── ENTRIES PROVIDED ──

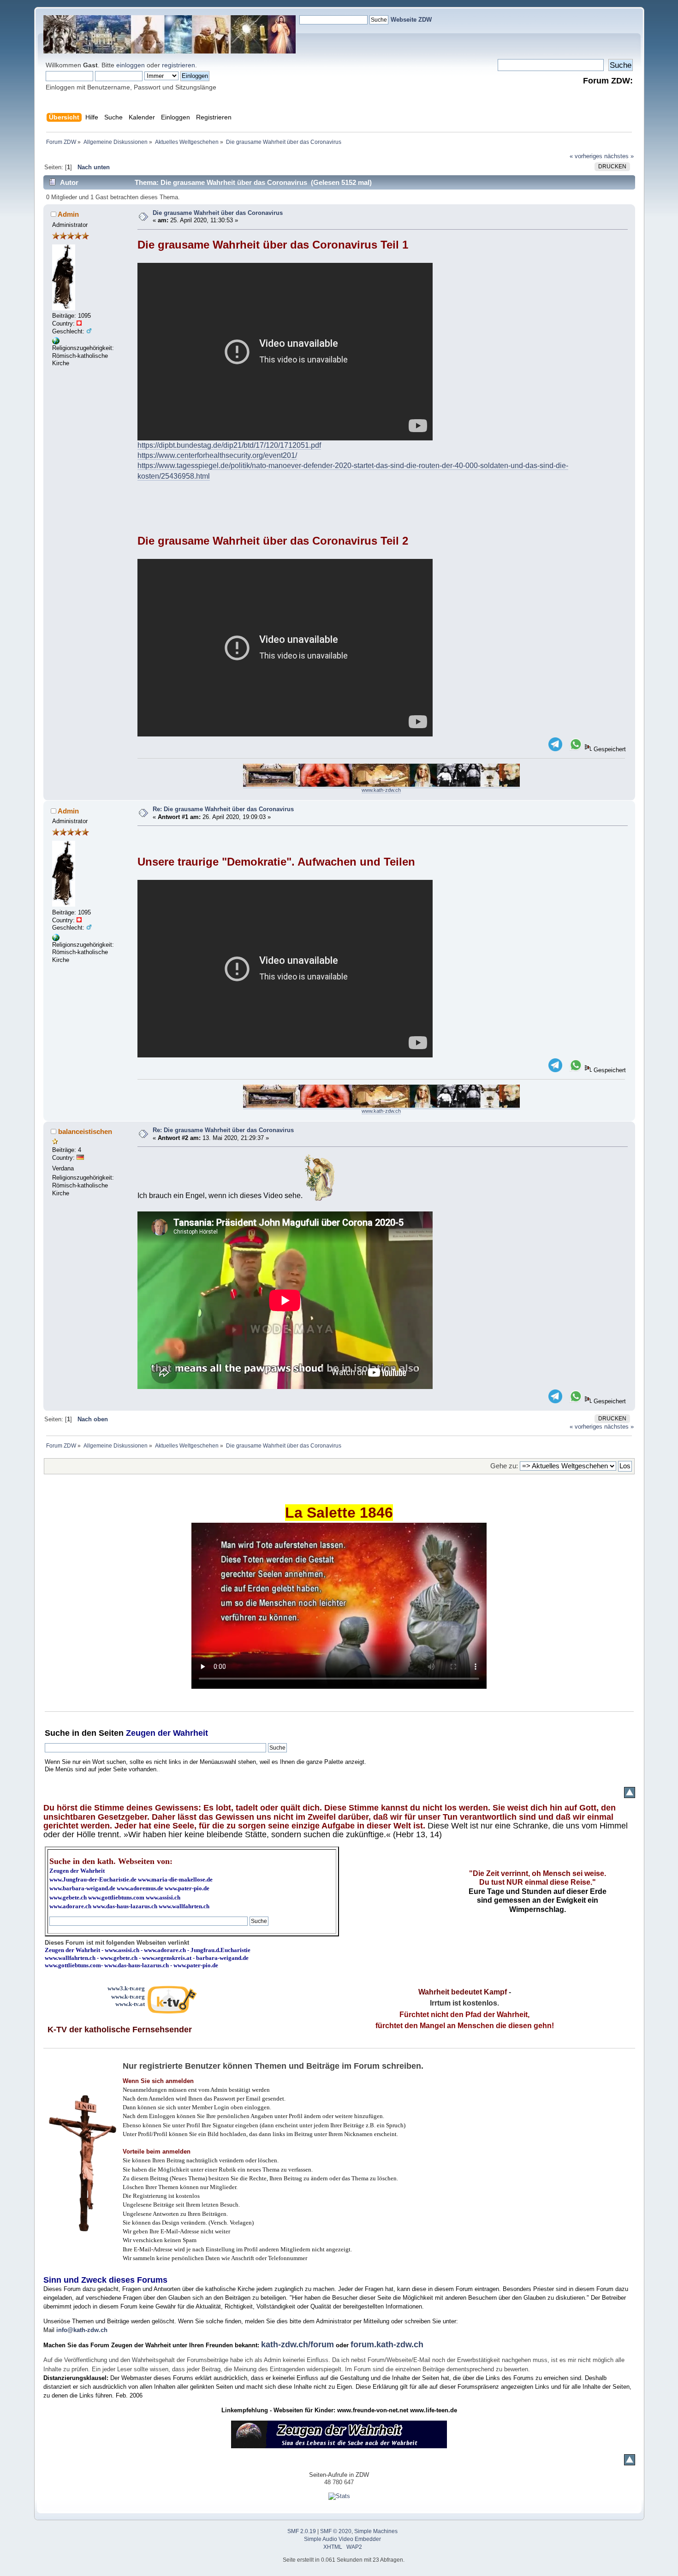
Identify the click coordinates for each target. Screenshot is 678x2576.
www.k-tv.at (130, 2003)
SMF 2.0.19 (301, 2531)
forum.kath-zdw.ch (387, 2344)
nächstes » (619, 156)
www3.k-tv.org (126, 1988)
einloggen (130, 65)
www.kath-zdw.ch (381, 790)
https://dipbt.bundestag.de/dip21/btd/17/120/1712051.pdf (229, 445)
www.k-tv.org (128, 1996)
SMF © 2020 (335, 2531)
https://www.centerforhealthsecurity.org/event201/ (217, 455)
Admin (68, 214)
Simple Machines (376, 2531)
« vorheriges (586, 156)
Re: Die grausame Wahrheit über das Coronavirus (223, 809)
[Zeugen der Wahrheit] (55, 342)
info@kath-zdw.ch (81, 2330)
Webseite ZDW (411, 19)
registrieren (178, 65)
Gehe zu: (504, 1466)
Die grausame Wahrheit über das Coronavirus (218, 212)
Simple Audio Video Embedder (342, 2539)
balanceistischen (85, 1131)
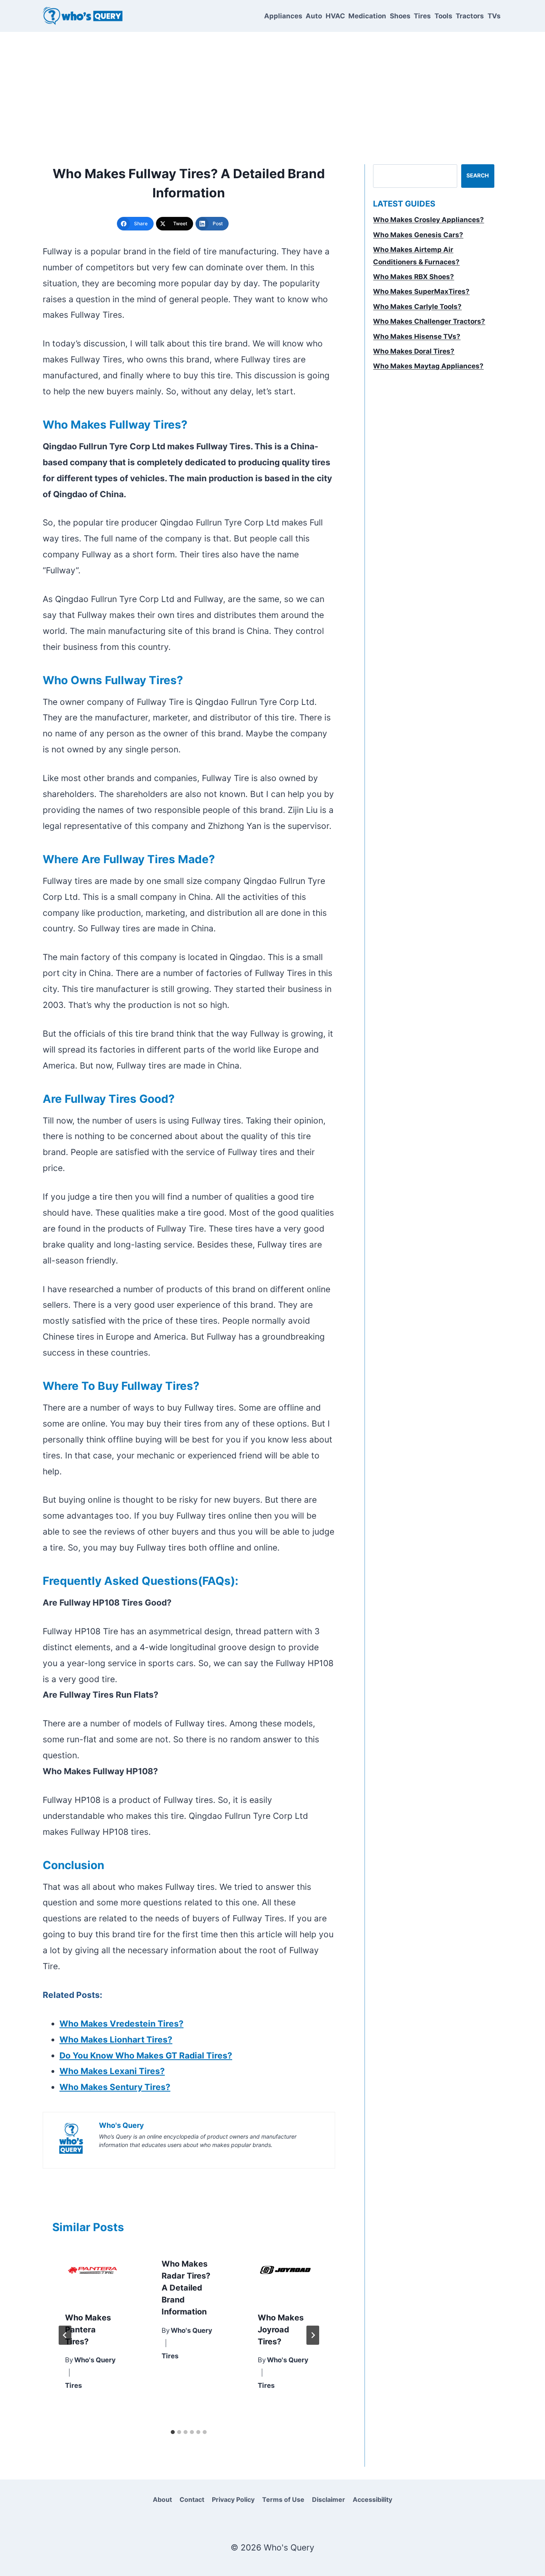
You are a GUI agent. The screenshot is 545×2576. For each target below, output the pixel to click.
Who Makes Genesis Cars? (418, 235)
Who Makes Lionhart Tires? (115, 2040)
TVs (494, 16)
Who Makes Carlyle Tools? (417, 307)
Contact (192, 2499)
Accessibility (372, 2499)
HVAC (335, 16)
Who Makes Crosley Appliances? (428, 220)
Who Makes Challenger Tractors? (429, 321)
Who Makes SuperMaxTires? (421, 291)
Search (477, 175)
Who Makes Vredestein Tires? (121, 2024)
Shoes (400, 16)
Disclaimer (328, 2499)
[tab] (173, 2432)
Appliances (283, 16)
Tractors (470, 16)
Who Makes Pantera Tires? (88, 2329)
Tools (443, 16)
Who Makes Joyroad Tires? (281, 2329)
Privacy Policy (233, 2499)
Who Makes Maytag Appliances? (428, 366)
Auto (314, 16)
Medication (367, 16)
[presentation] (92, 2272)
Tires (422, 16)
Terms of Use (283, 2499)
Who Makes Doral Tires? (413, 351)
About (162, 2499)
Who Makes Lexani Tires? (112, 2071)
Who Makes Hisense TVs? (416, 336)
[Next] (312, 2335)
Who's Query (95, 2360)
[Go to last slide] (65, 2335)
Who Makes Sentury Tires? (114, 2087)
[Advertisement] (272, 92)
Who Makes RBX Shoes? (413, 277)
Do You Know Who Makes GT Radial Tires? (145, 2055)
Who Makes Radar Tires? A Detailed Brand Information (186, 2287)
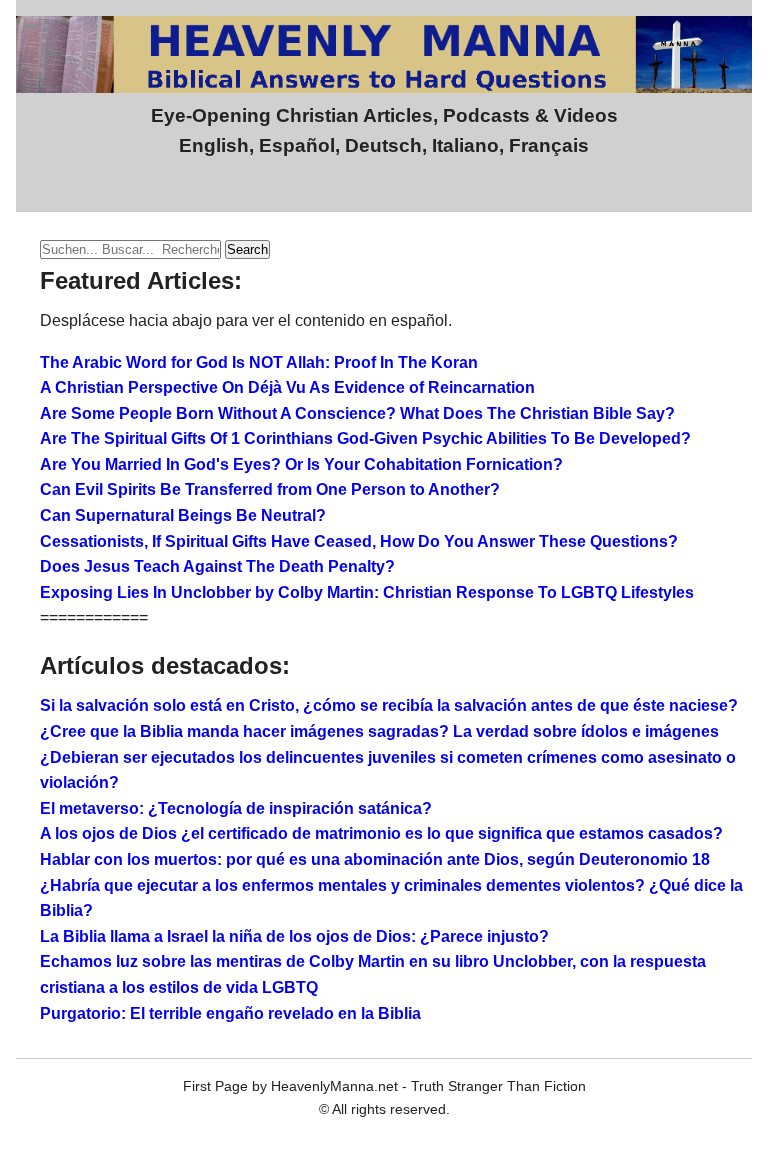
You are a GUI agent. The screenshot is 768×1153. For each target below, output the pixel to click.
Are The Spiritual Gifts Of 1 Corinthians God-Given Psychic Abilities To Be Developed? (365, 438)
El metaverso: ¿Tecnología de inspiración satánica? (236, 808)
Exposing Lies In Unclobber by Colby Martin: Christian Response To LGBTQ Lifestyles (367, 592)
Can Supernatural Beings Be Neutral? (183, 515)
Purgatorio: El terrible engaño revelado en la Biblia (230, 1013)
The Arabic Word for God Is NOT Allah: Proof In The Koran (259, 362)
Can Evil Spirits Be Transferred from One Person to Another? (270, 489)
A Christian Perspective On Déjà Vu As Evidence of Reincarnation (287, 387)
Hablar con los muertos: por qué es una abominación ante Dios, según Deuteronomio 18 (375, 859)
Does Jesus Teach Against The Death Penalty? (217, 566)
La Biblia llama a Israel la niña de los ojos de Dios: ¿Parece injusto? (294, 936)
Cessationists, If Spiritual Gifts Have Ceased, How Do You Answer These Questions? (359, 541)
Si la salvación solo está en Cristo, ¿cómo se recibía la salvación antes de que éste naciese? (389, 705)
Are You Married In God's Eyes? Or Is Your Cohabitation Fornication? (301, 464)
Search (247, 249)
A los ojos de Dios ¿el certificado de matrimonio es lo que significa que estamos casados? (381, 833)
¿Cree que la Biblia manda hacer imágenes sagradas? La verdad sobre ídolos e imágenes (379, 731)
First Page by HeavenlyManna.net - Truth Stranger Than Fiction (384, 1086)
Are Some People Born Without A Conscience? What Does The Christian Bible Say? (357, 413)
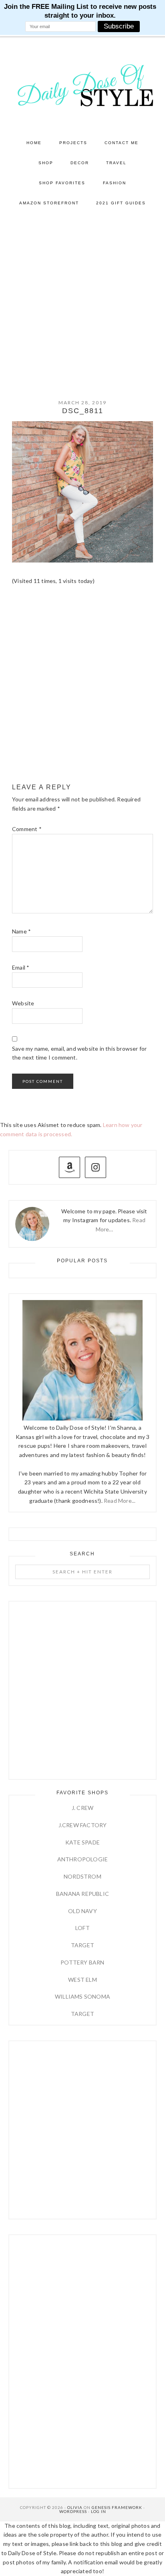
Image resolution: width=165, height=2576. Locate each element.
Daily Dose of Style (82, 85)
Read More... (119, 1500)
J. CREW (82, 1807)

───

→ **ABOUT THIS EXERCISE**
Filter the material above down to the lines that hold the word "pixel".

→ **FINAL ANSWER**
You are a GUI agent. The screenshot is 545×2576. For each target below, output the pixel to click.
You are a GUI agent. The screenshot is 768×1153. For each target below, output the pixel to click.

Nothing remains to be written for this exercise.